A typical filesystem structure is like a pyramid.

  1. On top, there is a small bootstrap dataset. Typically, it contains global filesystem parameters, like cluster size, sizes for various tables or blocks, and sometimes disk layout. This dataset also contains a set of pointers to the main metadata. This is where the driver starts opening the file system. There may be one or several copies of this dataset, always at some fixed location inside the volume. It has to be at some fixed, well-known location, or there is no way to find it and no way to start unraveling the filesystem.
  2. In the middle is the primary filesystem metadata, typically in some form of a file table. It references all the file data and all the directories. Most often, there is only one copy of the filesystem metadata because it is large and relatively slow to update. This set of metadata contains all the file information. For each file, it tracks on-disk location, file name, parent-child relationships, file attributes, and whatnot.
  3. The bottom level of the filesystem holds file data. Some filesystems also place directory content on the bottom level.

Let's draw.

Generic filesystem
Bootstrap
Metadata
File data

Typical filesystem structure.

Structure of select filesystems

Now, let's see how this translates into actual on-disk structures of some select filesystems.

FAT16/32
Boot sector(s)1
Allocation tables
Directories
File data

Structure of FAT16 and FAT32 filesystems.
1 FAT16 has one copy of a boot sector; FAT32 has two copies, both near the start of the volume.

NTFS
Boot sectors2
$MFT3
File data

Structure of NTFS filesystem.
2 NTFS has two copies of a boot sector at the start and the end of the volume.
3 note that $MFT does not contain dedicated directory indexes. These are not used in data recovery on NTFS.

ext3, ext4
Superblocks3
inodes
Directories
File data

Structure of ext3 and ext4 filesystems.
3 ext filesystems use multiple superblocks distributed across the entire volume; however, all superblocks are in fixed positions.

ZFS
Uberblocks
Disk labels
Volume tables
Snapshots
Directories
File data

Structure of ZFS filesystem.

Data recovery

The filesystem works through the pyramid from top to bottom. There is an obvious weak point in this - the tip of the pyramid, while required, is small and thus more vulnerable to data loss.

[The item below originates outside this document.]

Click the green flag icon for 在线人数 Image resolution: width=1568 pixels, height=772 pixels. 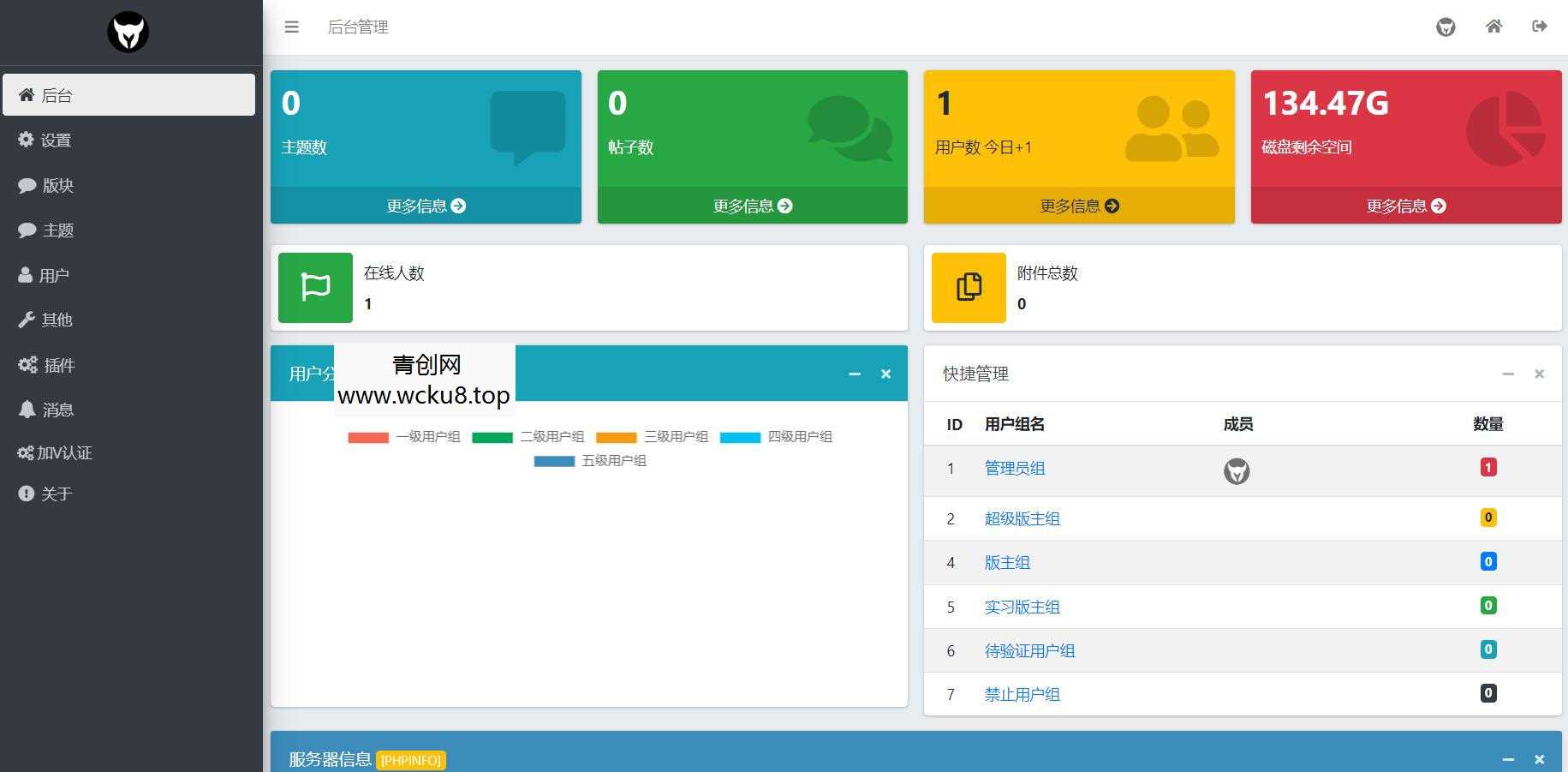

Data recovery software cannot rely on any small metadata in fixed positions. This includes FAT or NTFS boot sectors, EXT or XFS superblocks, ZFS disk labels and uberblocks, and RAID metadata of any kind. While a human doing recovery can decide, within reason, if boot sectors are correct or at least worth a try, the software can't reliably do this. So the software avoids small, localized metadata items as best as it can.

If the filesystem is overwritten with another blank one, all the new bootstrap metadata is in the same fixed location as the old metadata. So now there is a correct set of bootstrap metadata on disk, but it is empty or points to an empty filesystem. Worse yet, the new parameters may be subtly different from the original parameters, and there is no way to reliably detect the difference, at least automatically.

Fortunately, the small set of filesystem-wide parameters, such as cluster size, the position of the first cluster, and disk order (if needed), can always be reconstructed from the large set of middle-level metadata. Unfortunately, discovering all the middle-level metadata requires data recovery software to scan the entire disk or multiple disks. In some cases, file data (bottom level of the pyramid) can be used, especially in RAID analysis. This also requires the entire disk or set of disks to be scanned.

Scanning the entire disk is required if one is to pick all clues about the data to be recovered. The full scan is slow, especially as hard drives (and arrays) increase in size, but there is no way around it in cases of heavy damage.

Created Thursday, February 7, 2019